I was experimenting with having Claude write in the first person and acting as the editor and publisher. I genuinely don’t see myself as the author but I see your point. What I considered to be a fun experiment may distract from the actual point I’m trying to make — wanting to significantly decrease MCP token usage.
I like Simon, but he's not a journalist. A journalist would not have gone to OpenAI to glaze the GPT-5 release with Theo. I don't say this to discount Simon -- I appreciate his writing and analysis but a journalist, he isn't.
It's annoying to see a link to a Theo video -- same guy who went with Simon to OpenAI's GPT-5 glazefest and had to backpedal when everyone realized what a shill he is.
I know neither of them are journalists -- I'm probably expecting too much -- but Simon should know better.
I did actually consider that quite a bit when I got invited to OpenAI's mysterious recorded launch event (they didn't tell us it was GPT-5 until we got there) - would it damage my credibility as an independent voice in the AI space?
I decided to risk it. Crucially OpenAI at no point asked for any influence over my content at all, aside from sticking to their embargo (which I've done with other companies before.)
Is it possible that open ai let you test a private version of GPT-5 that was better than what was released to the public, like the previous commenter claimed?
They changed the model ID we were using multiple times in the two weeks we had access to - so clearly they were still iterating on the model during that time.

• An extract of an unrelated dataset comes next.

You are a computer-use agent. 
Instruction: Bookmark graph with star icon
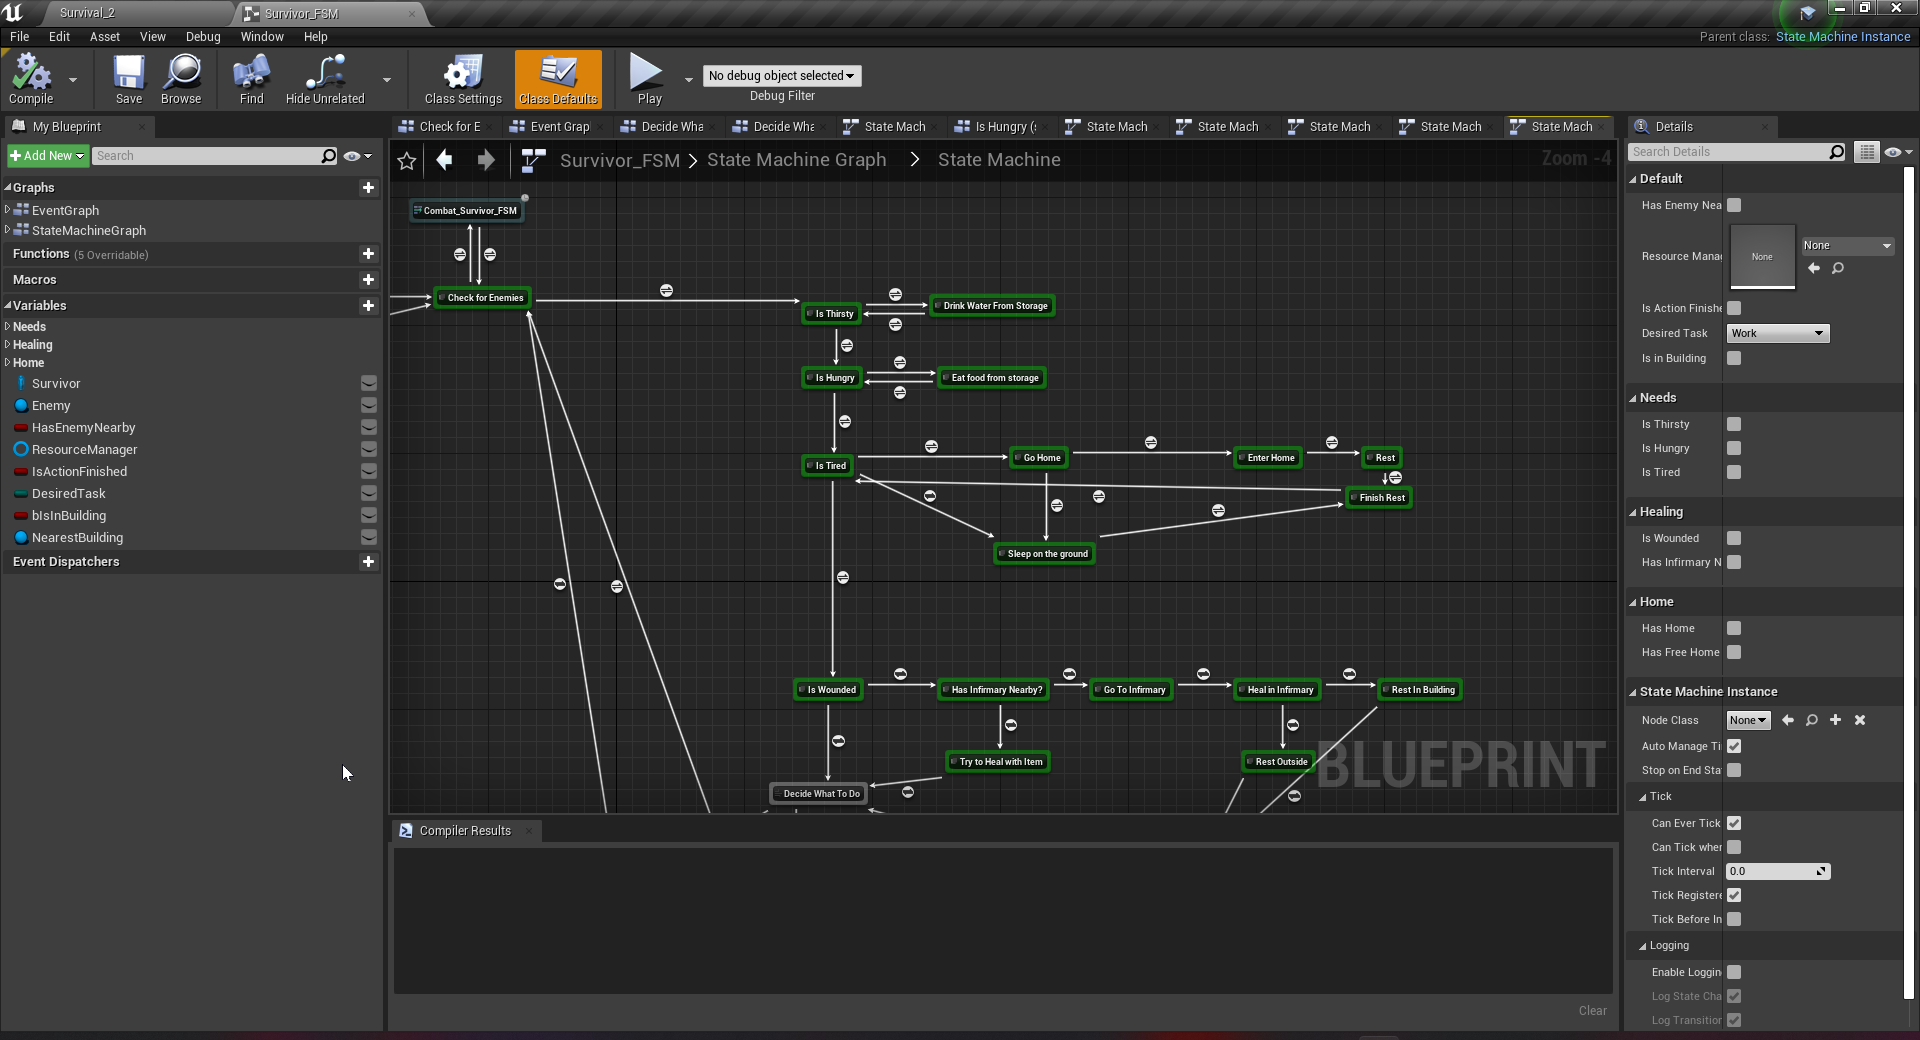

They weren't deceptive about that - the new model IDs were clearly communicated - but with hindsight it did mean that those early impressions weren't an exact match for what was finally released.
My biggest miss was that I didn't pay attention to the ChatGPT router while I was previewing the models. I think a lot of the early disappointment in GPT-5 was caused by the router sending people to the weaker model.
For what it's worth, the GPT-5 I'm using today feels as impressive to me as the one I had during the preview. It's great at code and great at search, the two things I care most about.
This seems to me like a very harsh take on Theo’s motivations. I don’t know him beyond what I’ve learned from his videos, but given occams razor I’m inclined to believe him: gpt5 seemed much better during the private demo than the public release. There are many possible explanations but jumping to ‘shill’ (implying deception) seems uncalled for.
That's like saying "you don't need a car, just hang around this bicycle shop long enough and you'll realize you can exercise your way around the town!"